This post is over 5 years old, it may be out of date.
Blocking and filtering spam in electronic mail
Blocking on account of the address of the computer delivering mail
The blocklevel can be adjusted by every user via the Do It Yourself website. When an email arrives at the science mailserver the server instantly checks whether the mail address of the recipient exists and whether the recipient has a block level that includes the IP-number of the computer that tries to deliver the mail. Otherwise the mail is not accepted. If the mail would be blocked by a higher block level, the mail is accepted, but sent forward with a mail-header-line: “X-Would-Be-Blocked-By:”.
There are four block levels: ‘none’, ‘light’, ‘medium’ and ‘heavy’, where ‘medium’ is the standard and recommended value.
- none: no blocking takes place.
- light: blocking by using the following lists:
- whitelist.science.ru.nl: C&CZ’s own white list: machines that are or have been listed on blacklists, but a lot of our users like to receive mail from. The list contains at the moment (luckily) few entries: a list server of Surfnet and the spamprovider of the RadboudUMC.
- blacklist.science.ru..nl: C&CZ’s own black list: machines that are not (yet) a problem for others, but are for C&CZ. The list contains at the moment (luckily) few entries, mainly machines that have in the past bombarded C&CZ mailservers with spam and/or viruses.
- medium: bovenop de light-lijsten komen:
- bl.spamcop.net: A database with known and/or reported spammers per ’server IP-address.
- sbl.spamhaus.org: A database of verified spam sources, spam gangs and spam support services, controlled by the Spamhaus Project team.

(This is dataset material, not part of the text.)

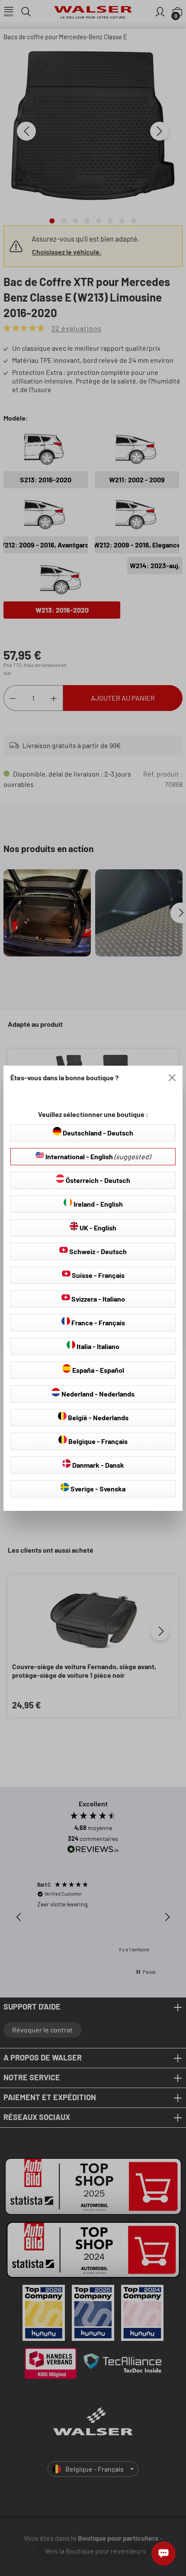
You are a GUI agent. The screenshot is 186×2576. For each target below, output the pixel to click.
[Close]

When one has a lower blocklevel than the standard ‘medium’ (so one has ‘light’ or ‘none’), then mail that would be blocked by a ‘medium’ blocklevel is passed through with a warning sign “X-Would-Be-Blocked-By: Medium”.
- heavy: On top of the ‘medium’ lists the following is added:
- dnsbl.sorbs.net: SORBS A database of several sorts of spam sources.
- xbl.spamhaus.org: Spamhaus Exploits Block List: illegal exploits, incl. open proxies (HTTP, socks, AnalogX, wingate, etc), worms/viruses with built-in spam engines [en andere typen van trojan-horse misbruik]and other types of ‘trojan horse’ abuse.]
Mail that would be blocked by a ‘heavy’ blocklevel, is passed through if one has a ‘medium’ blocklevel, but with a warning sign: “X-Would-Be-Blocked-By: Heavy”.
New logins automatically get the ‘medium’ blocklevel. This has a small risk that wanted mail will be blocked, but it clearly blocks more spam for most users than the ‘light’ blocklevel. Mail that would be blocked by a heavier blocklevel, is let through, but with a warning sign (X-Would-Be-Blocked-By:). Users themselves can see from mail that arrives with these warning signs, how much wanted mail would be blocked by a heavier blocklevel (“false positives”). The warning sign can also be used to sort incoming mail into folders, e.g. with Sieve.
When one forwards mail from other addresses automatically to the science address, the blocking of spam-sending computers should be done by the mailserver that originally receives the spam. Our mailserver doesn’t see the spammer, it only has a connection with the forwarding mailserver.
Filtering based on the content of the mail
Despite the above way of blocking spam, one probably will still receive a lot of unwanted spam-mail. In that case one can only filter using the content of the mail. If one does that on the mailserver instead of on one’s own computer, it of course will use more capacity than the spam blocking described above.
All C&CZ mailservers in
MIMEDefang to filter the content of mail
for spam and viruses. Mimedefang in turn uses
SpamAssassin with central Bayes-filter.
If one has chosen to have mail that is recognized by SpamAssassin as
spam, to be delivered, then one can see in the final attachment a
summary of the reasons why this mail was recognised as spam. A lot of
different things count: words with a commercial or sexual meaning,
properties of addresses an d header-lines, formatting, use of capitals,
etc. Next to that, C&CZ maintains a statistic (Bayes) list of words that
appear in normal mail and in spam. Each of these things contribute to
the total ‘spamscore’ of the mail. If the score is more than 5.0, the
mail is normally considered to be spam. For users of the IMAP mailserver
post.science.ru.nl mail which is marked as spam is automatically moved
to the Spam folder on the mailserver. Mail older than 14 days is
automatically removed from this folder.
Using the Do It Yourself website it is possible to maintain a ‘whitelist’ of sender addresses and mail domains. Mail from these addresses and mail domains will never automatically be moved to the Spam folder, even if it is tagged by SpamAssassin as spam. With help of Sieve mail can be processed in other ways.
For complex filtering, such as redirecting or foldering mails depending on the sender/subject/contents of the mail or even the switching off of the spamfilter, see the Sieve page.